# WORK REQUIRED
Below are the records; copy each line in them that holds the word "navigation".

# LISTED RECORDS
"""

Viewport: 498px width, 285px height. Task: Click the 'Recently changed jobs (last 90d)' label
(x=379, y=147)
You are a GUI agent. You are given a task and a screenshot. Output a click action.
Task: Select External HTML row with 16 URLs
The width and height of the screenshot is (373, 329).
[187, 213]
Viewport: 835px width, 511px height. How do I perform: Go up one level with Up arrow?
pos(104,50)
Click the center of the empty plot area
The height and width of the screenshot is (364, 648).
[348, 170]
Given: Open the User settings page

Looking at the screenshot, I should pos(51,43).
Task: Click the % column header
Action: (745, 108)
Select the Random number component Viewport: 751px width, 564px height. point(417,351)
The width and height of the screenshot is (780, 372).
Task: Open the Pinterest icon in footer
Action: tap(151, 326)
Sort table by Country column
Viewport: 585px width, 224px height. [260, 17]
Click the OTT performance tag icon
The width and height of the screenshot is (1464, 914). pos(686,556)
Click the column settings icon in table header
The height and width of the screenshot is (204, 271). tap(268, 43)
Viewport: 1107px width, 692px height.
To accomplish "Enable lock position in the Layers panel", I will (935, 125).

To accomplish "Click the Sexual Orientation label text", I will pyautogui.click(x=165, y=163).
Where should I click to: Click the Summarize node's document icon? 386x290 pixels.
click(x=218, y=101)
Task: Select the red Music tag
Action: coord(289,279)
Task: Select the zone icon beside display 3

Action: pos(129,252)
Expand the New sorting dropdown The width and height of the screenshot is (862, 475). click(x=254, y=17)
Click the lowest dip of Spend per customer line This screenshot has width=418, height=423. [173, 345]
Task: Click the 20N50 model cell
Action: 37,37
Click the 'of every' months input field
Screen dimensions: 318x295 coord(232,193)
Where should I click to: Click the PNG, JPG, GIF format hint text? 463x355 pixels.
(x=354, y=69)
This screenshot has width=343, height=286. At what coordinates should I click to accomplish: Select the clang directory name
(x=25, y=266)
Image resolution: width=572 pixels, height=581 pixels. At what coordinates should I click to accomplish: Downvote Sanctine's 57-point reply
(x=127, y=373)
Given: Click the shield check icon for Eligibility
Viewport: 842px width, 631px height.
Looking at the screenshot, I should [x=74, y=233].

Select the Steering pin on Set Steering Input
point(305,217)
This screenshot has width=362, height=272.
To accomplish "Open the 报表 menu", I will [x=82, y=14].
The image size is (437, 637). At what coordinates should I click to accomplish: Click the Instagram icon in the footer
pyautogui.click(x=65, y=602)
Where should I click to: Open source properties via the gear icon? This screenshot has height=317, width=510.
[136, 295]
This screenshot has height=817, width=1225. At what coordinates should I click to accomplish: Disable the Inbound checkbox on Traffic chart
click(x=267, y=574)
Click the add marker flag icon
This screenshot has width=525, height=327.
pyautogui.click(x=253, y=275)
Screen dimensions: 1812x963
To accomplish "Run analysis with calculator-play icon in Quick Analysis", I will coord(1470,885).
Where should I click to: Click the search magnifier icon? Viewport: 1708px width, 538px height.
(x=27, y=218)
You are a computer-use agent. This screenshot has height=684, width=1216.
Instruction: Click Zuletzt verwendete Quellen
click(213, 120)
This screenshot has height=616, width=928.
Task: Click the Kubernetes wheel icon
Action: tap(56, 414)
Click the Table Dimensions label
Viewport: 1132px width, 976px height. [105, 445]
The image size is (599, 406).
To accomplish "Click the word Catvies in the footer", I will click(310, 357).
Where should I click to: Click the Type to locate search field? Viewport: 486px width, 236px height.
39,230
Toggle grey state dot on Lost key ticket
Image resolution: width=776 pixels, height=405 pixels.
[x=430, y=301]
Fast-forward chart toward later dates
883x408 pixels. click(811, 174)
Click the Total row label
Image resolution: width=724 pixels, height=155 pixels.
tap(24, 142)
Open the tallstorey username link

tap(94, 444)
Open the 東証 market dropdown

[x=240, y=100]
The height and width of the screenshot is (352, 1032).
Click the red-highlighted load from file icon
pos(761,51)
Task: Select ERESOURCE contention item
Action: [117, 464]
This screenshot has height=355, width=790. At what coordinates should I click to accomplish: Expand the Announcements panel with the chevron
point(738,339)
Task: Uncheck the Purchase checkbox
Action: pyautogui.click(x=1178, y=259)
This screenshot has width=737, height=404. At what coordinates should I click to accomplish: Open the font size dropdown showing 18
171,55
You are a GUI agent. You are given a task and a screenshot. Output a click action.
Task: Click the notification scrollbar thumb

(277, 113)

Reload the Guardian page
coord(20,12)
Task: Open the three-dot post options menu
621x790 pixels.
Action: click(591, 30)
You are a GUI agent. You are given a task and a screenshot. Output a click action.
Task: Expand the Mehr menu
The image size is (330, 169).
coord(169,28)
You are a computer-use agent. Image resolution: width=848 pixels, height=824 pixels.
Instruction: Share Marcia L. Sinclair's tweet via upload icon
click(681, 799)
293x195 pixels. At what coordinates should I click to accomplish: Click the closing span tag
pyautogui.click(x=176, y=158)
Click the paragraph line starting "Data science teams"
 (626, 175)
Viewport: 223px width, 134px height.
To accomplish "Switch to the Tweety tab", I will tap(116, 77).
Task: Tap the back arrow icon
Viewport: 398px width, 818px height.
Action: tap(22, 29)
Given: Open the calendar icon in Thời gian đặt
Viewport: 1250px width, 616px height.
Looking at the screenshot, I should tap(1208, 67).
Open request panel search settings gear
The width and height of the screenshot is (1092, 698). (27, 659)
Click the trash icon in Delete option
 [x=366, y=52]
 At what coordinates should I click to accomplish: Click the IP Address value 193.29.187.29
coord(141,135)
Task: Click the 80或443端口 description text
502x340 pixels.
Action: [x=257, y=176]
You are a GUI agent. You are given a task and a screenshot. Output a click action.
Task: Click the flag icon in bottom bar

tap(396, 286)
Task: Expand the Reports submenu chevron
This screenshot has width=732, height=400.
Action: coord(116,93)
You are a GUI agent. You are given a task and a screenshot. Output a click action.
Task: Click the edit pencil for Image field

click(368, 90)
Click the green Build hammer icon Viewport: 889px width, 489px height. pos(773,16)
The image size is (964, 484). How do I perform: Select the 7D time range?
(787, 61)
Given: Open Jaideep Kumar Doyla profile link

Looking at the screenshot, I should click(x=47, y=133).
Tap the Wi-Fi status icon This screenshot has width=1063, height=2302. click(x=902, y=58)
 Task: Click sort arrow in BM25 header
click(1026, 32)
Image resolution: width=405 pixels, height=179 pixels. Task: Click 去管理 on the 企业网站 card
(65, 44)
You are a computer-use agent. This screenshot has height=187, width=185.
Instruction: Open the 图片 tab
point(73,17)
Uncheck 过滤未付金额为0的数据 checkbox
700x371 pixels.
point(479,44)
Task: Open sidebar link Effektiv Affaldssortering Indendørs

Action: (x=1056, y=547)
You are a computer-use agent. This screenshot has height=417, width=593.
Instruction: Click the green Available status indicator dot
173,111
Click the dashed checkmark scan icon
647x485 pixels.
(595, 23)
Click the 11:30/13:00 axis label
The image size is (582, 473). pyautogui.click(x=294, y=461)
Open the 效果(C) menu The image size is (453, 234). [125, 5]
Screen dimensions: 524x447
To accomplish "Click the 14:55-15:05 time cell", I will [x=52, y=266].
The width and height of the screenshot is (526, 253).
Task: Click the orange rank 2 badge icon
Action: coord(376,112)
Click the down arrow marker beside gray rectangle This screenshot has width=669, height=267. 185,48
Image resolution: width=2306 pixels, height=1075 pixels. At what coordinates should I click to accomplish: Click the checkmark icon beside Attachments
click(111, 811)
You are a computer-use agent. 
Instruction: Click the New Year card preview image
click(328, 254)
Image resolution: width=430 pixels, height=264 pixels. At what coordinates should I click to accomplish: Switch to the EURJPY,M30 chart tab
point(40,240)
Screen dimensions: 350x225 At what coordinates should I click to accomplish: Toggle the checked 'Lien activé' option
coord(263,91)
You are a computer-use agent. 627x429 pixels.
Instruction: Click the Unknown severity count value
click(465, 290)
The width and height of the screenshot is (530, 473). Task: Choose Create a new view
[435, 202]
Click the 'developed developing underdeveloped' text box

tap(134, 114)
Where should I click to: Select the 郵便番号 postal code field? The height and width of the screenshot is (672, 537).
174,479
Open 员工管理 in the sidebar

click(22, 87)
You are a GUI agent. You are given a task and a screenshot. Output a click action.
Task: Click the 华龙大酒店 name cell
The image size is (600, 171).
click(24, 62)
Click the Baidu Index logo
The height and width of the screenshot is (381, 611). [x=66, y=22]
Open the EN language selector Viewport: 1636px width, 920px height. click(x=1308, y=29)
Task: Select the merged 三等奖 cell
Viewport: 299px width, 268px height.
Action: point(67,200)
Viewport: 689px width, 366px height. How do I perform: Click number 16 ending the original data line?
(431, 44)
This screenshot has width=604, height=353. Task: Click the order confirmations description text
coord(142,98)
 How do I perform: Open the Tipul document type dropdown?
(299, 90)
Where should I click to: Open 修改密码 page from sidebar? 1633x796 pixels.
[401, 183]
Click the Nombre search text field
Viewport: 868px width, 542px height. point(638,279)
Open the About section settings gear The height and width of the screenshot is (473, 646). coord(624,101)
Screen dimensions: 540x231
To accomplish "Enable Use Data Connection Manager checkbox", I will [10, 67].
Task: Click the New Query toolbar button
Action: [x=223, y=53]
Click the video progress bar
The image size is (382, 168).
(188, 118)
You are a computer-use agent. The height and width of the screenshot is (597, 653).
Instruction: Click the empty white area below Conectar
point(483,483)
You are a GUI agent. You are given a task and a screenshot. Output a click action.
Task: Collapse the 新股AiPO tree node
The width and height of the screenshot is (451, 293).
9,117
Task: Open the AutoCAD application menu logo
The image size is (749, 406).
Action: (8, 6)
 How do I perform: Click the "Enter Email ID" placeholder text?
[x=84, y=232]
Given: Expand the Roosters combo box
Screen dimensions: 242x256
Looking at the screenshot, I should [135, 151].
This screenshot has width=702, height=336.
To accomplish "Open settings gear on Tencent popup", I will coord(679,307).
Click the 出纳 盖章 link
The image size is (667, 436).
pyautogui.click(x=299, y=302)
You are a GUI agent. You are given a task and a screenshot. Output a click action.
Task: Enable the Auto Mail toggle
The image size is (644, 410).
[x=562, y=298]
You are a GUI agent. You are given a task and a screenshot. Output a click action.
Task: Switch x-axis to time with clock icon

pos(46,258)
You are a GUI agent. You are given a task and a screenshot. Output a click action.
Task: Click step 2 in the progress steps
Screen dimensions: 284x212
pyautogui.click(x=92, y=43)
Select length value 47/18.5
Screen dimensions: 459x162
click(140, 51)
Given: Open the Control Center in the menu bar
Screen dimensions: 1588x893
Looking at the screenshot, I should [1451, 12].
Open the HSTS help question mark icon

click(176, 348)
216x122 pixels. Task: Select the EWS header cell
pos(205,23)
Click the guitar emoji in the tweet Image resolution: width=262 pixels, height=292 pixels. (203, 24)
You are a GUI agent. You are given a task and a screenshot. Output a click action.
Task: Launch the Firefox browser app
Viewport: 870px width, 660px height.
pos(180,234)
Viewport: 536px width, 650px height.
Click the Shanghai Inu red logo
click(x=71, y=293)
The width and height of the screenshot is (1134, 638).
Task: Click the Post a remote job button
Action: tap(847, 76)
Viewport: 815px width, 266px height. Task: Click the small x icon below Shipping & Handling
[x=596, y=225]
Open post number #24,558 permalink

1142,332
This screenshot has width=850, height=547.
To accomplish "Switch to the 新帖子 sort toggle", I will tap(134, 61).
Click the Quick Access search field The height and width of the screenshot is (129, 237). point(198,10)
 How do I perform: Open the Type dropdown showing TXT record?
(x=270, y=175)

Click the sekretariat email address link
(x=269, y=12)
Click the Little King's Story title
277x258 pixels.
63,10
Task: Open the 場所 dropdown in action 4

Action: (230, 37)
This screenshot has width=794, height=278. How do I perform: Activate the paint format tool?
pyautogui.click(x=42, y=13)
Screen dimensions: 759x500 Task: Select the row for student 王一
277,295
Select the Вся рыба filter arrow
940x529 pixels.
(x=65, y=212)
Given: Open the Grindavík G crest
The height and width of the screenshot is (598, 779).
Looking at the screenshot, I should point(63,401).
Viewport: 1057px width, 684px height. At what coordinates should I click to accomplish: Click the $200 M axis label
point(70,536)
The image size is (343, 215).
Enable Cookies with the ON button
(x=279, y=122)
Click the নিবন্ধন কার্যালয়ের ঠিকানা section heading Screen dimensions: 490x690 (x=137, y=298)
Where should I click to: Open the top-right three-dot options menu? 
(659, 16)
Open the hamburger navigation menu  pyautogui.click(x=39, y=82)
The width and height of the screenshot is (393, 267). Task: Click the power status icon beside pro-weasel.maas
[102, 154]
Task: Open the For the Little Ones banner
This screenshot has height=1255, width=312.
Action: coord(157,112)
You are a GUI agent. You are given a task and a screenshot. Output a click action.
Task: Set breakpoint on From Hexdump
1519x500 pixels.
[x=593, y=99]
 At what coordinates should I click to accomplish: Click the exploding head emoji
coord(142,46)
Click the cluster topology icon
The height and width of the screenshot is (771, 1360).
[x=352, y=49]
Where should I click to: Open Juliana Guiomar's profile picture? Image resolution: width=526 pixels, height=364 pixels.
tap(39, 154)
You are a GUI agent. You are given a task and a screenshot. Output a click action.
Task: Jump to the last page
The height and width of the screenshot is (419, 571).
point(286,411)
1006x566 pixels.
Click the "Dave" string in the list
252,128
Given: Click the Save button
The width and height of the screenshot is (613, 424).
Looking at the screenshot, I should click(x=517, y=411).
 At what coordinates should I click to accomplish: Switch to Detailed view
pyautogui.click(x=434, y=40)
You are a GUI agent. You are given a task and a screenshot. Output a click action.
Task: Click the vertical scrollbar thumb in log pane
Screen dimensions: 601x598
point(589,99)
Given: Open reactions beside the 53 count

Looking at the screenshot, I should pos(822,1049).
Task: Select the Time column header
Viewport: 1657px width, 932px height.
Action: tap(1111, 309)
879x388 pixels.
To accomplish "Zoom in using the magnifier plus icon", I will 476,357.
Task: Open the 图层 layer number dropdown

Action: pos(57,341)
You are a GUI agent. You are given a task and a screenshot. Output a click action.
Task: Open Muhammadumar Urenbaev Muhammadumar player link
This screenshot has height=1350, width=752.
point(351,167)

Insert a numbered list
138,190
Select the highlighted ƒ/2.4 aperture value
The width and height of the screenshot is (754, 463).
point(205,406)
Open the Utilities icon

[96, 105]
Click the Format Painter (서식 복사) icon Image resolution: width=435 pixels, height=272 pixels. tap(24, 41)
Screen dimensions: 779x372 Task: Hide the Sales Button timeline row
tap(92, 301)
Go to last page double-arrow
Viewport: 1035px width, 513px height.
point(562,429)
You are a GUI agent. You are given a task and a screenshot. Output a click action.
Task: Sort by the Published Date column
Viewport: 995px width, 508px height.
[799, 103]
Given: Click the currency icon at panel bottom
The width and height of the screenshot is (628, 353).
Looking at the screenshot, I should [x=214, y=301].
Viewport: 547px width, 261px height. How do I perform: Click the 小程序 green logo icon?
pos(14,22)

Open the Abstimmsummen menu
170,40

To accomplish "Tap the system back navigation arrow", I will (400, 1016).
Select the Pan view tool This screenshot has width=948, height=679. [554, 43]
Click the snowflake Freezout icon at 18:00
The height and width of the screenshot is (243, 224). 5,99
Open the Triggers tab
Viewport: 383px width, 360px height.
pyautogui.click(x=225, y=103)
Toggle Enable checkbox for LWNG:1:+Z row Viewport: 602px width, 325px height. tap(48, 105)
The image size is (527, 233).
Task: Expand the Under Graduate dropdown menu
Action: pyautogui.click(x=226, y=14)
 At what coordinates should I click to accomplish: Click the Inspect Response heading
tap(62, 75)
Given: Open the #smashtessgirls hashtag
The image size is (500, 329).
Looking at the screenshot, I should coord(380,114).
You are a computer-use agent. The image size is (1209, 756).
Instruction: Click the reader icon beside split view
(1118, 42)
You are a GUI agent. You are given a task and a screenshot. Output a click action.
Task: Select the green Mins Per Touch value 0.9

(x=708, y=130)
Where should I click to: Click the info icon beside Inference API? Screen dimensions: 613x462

"""

# RESULT OF THIS TASK
Open the hamburger navigation menu  pyautogui.click(x=39, y=82)
To accomplish "Tap the system back navigation arrow", I will (400, 1016).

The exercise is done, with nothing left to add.